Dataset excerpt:
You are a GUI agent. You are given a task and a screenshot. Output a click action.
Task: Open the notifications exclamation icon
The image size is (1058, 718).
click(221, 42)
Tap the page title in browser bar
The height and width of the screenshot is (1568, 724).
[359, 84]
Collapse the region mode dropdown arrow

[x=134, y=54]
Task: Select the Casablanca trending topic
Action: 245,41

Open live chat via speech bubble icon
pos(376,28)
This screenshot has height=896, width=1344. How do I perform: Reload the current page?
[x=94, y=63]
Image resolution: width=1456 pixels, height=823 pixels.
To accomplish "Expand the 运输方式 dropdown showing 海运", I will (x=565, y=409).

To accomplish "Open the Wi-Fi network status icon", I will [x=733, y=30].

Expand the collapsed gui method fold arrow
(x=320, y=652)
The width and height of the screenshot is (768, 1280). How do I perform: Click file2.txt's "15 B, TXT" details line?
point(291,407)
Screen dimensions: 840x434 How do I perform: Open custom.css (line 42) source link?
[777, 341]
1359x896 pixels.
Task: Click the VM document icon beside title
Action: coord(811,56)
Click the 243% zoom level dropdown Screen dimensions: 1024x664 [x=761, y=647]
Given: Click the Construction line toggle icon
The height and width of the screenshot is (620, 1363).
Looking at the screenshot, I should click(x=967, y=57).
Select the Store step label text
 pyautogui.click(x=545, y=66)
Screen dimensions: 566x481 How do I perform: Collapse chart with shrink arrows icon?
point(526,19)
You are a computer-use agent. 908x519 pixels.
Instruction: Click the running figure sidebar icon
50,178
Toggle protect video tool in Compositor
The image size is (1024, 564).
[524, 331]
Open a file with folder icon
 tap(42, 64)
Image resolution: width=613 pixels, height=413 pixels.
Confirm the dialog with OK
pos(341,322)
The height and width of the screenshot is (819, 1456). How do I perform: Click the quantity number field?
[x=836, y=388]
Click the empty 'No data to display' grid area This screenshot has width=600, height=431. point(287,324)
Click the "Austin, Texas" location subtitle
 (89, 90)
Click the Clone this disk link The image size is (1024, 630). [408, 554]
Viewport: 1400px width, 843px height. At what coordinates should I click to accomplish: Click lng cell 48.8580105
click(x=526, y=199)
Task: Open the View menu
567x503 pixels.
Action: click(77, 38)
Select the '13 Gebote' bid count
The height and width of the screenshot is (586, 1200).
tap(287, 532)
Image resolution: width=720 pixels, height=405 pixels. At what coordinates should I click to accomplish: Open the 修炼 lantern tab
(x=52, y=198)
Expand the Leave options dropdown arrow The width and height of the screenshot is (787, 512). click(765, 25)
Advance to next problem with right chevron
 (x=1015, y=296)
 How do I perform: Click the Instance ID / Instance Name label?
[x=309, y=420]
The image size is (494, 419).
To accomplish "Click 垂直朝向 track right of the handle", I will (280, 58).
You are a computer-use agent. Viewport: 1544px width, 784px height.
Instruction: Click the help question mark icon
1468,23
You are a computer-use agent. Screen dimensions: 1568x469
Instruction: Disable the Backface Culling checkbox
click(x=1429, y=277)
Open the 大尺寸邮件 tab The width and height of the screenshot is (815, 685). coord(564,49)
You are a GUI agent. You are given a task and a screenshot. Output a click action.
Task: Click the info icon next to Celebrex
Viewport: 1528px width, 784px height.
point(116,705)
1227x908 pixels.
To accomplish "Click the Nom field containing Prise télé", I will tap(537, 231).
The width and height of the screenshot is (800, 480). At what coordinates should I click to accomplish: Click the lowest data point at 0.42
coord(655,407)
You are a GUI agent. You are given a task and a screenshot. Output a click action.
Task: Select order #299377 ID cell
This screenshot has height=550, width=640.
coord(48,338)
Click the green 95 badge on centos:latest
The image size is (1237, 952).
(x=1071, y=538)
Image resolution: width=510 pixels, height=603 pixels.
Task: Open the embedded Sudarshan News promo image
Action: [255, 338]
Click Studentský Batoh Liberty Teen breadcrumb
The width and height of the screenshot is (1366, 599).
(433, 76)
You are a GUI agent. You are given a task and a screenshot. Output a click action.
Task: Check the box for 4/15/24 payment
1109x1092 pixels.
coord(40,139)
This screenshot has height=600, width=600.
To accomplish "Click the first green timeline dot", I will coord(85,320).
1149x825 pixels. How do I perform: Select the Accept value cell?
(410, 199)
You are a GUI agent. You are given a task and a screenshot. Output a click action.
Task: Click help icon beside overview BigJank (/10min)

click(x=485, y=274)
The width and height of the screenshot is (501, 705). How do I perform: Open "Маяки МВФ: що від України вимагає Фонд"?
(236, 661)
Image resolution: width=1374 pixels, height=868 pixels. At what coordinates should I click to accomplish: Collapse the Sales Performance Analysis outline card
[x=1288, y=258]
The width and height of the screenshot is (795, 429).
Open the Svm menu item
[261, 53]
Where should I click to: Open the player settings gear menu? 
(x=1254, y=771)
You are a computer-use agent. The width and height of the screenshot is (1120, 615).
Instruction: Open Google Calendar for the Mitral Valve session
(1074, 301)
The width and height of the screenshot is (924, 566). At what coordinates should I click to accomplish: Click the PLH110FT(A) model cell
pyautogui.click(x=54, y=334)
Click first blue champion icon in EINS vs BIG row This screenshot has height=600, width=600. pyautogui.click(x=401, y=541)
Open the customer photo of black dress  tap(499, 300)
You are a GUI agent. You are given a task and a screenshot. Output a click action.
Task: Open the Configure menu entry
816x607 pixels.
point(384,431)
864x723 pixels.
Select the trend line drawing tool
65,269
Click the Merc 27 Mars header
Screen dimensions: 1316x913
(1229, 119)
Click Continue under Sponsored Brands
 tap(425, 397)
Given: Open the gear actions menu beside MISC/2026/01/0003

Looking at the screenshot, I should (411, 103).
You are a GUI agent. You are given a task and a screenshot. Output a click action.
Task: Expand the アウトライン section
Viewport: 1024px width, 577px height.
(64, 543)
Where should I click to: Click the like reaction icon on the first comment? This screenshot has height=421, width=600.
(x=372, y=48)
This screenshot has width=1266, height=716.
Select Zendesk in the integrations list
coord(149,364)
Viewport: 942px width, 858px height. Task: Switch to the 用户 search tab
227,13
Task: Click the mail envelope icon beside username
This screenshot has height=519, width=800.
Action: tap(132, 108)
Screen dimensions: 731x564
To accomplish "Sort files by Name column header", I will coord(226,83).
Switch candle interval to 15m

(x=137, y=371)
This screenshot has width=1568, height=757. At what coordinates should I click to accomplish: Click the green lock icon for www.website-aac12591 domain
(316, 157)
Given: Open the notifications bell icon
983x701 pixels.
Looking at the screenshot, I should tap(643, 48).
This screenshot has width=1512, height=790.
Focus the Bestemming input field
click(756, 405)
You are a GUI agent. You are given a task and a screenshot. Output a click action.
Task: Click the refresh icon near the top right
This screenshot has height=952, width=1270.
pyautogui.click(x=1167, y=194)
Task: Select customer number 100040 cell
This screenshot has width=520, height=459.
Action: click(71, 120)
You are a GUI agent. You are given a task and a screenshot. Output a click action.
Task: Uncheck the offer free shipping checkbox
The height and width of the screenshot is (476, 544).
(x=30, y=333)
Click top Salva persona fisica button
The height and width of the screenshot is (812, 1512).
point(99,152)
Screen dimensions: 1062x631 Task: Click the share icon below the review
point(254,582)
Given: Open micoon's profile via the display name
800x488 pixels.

DIRECTIONS => Please show every line of the records above that contains the string "pyautogui".

EXPECTED ANSWER =>
 pyautogui.click(x=545, y=66)
pyautogui.click(x=54, y=334)
Click first blue champion icon in EINS vs BIG row This screenshot has height=600, width=600. pyautogui.click(x=401, y=541)
pyautogui.click(x=1167, y=194)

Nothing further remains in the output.